Ranaviruses can provide a great introduction to reconstructing phylogenetic relationships. We are still learning about their origins and their relationships, which makes asking questions using them a great way for students to learn that science is continually changing as more information is gathered and further analyses are performed. This exercise also gets students familiar with the collection and manipulation of sequence data from open-access sources. Furthermore, it promotes the use of servers and software that are freely available online for students and researchers. Projects using Ranavirus phylogenetics can be presented and assessed in a variety of ways, some of which will increase student engagement (e.g., mini-conference presentations).

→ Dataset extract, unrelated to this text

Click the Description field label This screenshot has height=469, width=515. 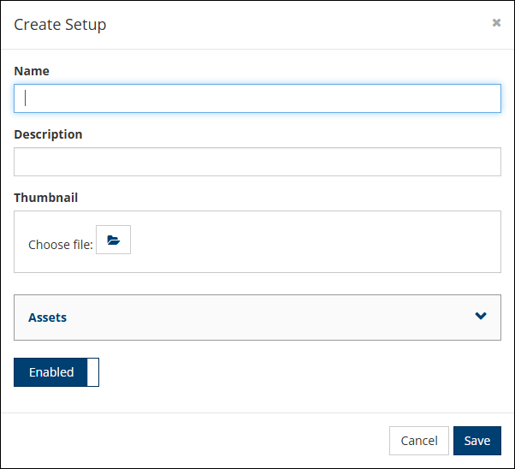point(48,134)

A big thank you goes out to Dr. Thomas Waltzek for being a great mentor and friend who helped me hone my phylogenetic analysis skills so that I could share my passion for ranaviruses with my students. I would also like to thank my undergraduate research students over the past few years for working with me as we navigate the wonderful world of Ranavirus phylogenetics and increasing our understanding of which of the core genes make good trees. I would also like to thank several anonymous reviewers, Dr. Sarah Rosario, and Dr. Anna Higgins-Harrell for comments on the manuscript, as they have improved this article significantly.